◆ Exercise:
Extract the full set of records, then give each one again exactly.

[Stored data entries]

*** Block opens ***

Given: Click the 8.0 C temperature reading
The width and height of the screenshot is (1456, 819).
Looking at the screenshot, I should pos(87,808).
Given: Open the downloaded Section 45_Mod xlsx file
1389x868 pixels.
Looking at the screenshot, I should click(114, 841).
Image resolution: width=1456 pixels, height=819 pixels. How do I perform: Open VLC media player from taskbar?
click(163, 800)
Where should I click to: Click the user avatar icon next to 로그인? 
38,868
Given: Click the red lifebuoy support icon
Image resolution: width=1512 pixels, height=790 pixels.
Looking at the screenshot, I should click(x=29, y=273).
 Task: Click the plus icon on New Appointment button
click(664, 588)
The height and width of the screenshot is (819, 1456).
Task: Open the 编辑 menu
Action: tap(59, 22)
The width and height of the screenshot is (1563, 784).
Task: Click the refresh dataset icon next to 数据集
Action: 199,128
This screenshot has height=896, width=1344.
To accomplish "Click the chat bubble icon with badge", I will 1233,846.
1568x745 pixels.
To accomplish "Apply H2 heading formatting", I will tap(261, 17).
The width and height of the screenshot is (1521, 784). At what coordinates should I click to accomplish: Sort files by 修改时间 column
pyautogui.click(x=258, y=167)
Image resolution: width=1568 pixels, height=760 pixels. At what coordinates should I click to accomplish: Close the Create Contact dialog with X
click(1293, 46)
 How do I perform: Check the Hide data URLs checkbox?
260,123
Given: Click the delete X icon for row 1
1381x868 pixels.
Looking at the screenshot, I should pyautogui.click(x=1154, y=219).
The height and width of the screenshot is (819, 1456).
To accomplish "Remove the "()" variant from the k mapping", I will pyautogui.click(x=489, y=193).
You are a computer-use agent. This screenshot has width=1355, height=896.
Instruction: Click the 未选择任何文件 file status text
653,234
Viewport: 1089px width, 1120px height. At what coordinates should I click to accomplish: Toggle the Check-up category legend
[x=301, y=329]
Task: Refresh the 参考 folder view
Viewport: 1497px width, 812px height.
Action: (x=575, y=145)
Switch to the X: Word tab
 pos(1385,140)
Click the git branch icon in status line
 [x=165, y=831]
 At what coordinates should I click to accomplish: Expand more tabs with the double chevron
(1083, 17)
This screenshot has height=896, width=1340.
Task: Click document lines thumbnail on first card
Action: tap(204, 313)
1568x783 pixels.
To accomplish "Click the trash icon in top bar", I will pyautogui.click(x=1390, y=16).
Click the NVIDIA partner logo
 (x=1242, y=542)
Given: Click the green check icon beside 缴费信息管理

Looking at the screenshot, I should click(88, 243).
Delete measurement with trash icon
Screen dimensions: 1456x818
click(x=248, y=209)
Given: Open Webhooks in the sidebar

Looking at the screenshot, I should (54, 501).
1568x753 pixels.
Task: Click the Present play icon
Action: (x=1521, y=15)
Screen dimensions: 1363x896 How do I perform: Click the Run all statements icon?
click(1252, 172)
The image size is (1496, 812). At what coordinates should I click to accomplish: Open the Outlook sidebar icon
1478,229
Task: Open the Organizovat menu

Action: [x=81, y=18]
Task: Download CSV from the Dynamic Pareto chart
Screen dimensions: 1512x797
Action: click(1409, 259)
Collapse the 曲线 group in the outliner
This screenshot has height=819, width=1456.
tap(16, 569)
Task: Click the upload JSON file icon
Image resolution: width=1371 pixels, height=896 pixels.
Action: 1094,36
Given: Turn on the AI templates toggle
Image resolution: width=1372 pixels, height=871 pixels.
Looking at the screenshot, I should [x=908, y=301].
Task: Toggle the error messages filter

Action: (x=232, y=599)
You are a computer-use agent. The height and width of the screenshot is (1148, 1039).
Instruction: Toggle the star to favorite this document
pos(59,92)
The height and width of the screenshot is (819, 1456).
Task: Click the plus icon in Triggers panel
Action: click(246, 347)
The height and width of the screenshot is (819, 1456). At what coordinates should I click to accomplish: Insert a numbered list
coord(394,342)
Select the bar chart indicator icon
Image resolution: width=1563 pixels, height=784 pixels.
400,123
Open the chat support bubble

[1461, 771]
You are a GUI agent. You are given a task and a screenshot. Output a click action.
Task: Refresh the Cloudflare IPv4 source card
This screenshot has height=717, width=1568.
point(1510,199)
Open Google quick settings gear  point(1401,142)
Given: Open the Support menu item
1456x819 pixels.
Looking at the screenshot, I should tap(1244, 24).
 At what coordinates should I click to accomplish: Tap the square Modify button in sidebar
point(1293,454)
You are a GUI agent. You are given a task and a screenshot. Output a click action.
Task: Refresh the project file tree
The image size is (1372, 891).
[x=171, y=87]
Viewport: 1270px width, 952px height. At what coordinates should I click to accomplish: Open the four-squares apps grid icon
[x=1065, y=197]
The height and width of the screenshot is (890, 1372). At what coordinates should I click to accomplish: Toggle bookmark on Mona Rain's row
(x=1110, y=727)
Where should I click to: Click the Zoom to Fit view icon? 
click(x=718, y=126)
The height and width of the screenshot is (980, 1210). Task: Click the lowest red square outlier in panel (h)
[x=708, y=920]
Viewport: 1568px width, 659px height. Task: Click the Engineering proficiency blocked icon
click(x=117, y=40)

*** Block closes ***

◆ Solution below:
Given: Click the 8.0 C temperature reading
The width and height of the screenshot is (1456, 819).
Looking at the screenshot, I should pos(87,808).
Given: Open the downloaded Section 45_Mod xlsx file
1389x868 pixels.
Looking at the screenshot, I should click(114, 841).
Image resolution: width=1456 pixels, height=819 pixels. How do I perform: Open VLC media player from taskbar?
click(163, 800)
Where should I click to: Click the user avatar icon next to 로그인? 
38,868
Given: Click the red lifebuoy support icon
Image resolution: width=1512 pixels, height=790 pixels.
Looking at the screenshot, I should click(x=29, y=273).
 Task: Click the plus icon on New Appointment button
click(664, 588)
The height and width of the screenshot is (819, 1456).
Task: Open the 编辑 menu
Action: tap(59, 22)
The width and height of the screenshot is (1563, 784).
Task: Click the refresh dataset icon next to 数据集
Action: 199,128
This screenshot has height=896, width=1344.
To accomplish "Click the chat bubble icon with badge", I will 1233,846.
1568x745 pixels.
To accomplish "Apply H2 heading formatting", I will tap(261, 17).
The width and height of the screenshot is (1521, 784). At what coordinates should I click to accomplish: Sort files by 修改时间 column
pyautogui.click(x=258, y=167)
Image resolution: width=1568 pixels, height=760 pixels. At what coordinates should I click to accomplish: Close the Create Contact dialog with X
click(1293, 46)
 How do I perform: Check the Hide data URLs checkbox?
260,123
Given: Click the delete X icon for row 1
1381x868 pixels.
Looking at the screenshot, I should pyautogui.click(x=1154, y=219).
The height and width of the screenshot is (819, 1456).
To accomplish "Remove the "()" variant from the k mapping", I will pyautogui.click(x=489, y=193).
You are a computer-use agent. This screenshot has width=1355, height=896.
Instruction: Click the 未选择任何文件 file status text
653,234
Viewport: 1089px width, 1120px height. At what coordinates should I click to accomplish: Toggle the Check-up category legend
[x=301, y=329]
Task: Refresh the 参考 folder view
Viewport: 1497px width, 812px height.
Action: (x=575, y=145)
Switch to the X: Word tab
 pos(1385,140)
Click the git branch icon in status line
 [x=165, y=831]
 At what coordinates should I click to accomplish: Expand more tabs with the double chevron
(1083, 17)
This screenshot has height=896, width=1340.
Task: Click document lines thumbnail on first card
Action: tap(204, 313)
1568x783 pixels.
To accomplish "Click the trash icon in top bar", I will pyautogui.click(x=1390, y=16).
Click the NVIDIA partner logo
 (x=1242, y=542)
Given: Click the green check icon beside 缴费信息管理

Looking at the screenshot, I should click(88, 243).
Delete measurement with trash icon
Screen dimensions: 1456x818
click(x=248, y=209)
Given: Open Webhooks in the sidebar

Looking at the screenshot, I should (54, 501).
1568x753 pixels.
Task: Click the Present play icon
Action: (x=1521, y=15)
Screen dimensions: 1363x896 How do I perform: Click the Run all statements icon?
click(1252, 172)
The image size is (1496, 812). At what coordinates should I click to accomplish: Open the Outlook sidebar icon
1478,229
Task: Open the Organizovat menu

Action: [x=81, y=18]
Task: Download CSV from the Dynamic Pareto chart
Screen dimensions: 1512x797
Action: click(1409, 259)
Collapse the 曲线 group in the outliner
This screenshot has height=819, width=1456.
tap(16, 569)
Task: Click the upload JSON file icon
Image resolution: width=1371 pixels, height=896 pixels.
Action: 1094,36
Given: Turn on the AI templates toggle
Image resolution: width=1372 pixels, height=871 pixels.
Looking at the screenshot, I should [x=908, y=301].
Task: Toggle the error messages filter

Action: (x=232, y=599)
You are a computer-use agent. The height and width of the screenshot is (1148, 1039).
Instruction: Toggle the star to favorite this document
pos(59,92)
The height and width of the screenshot is (819, 1456).
Task: Click the plus icon in Triggers panel
Action: click(246, 347)
The height and width of the screenshot is (819, 1456). At what coordinates should I click to accomplish: Insert a numbered list
coord(394,342)
Select the bar chart indicator icon
Image resolution: width=1563 pixels, height=784 pixels.
400,123
Open the chat support bubble

[1461, 771]
You are a GUI agent. You are given a task and a screenshot. Output a click action.
Task: Refresh the Cloudflare IPv4 source card
This screenshot has height=717, width=1568.
point(1510,199)
Open Google quick settings gear  point(1401,142)
Given: Open the Support menu item
1456x819 pixels.
Looking at the screenshot, I should tap(1244, 24).
 At what coordinates should I click to accomplish: Tap the square Modify button in sidebar
point(1293,454)
You are a GUI agent. You are given a task and a screenshot. Output a click action.
Task: Refresh the project file tree
The image size is (1372, 891).
[x=171, y=87]
Viewport: 1270px width, 952px height. At what coordinates should I click to accomplish: Open the four-squares apps grid icon
[x=1065, y=197]
The height and width of the screenshot is (890, 1372). At what coordinates should I click to accomplish: Toggle bookmark on Mona Rain's row
(x=1110, y=727)
Where should I click to: Click the Zoom to Fit view icon? 
click(x=718, y=126)
The height and width of the screenshot is (980, 1210). Task: Click the lowest red square outlier in panel (h)
[x=708, y=920]
Viewport: 1568px width, 659px height. Task: Click the Engineering proficiency blocked icon
click(x=117, y=40)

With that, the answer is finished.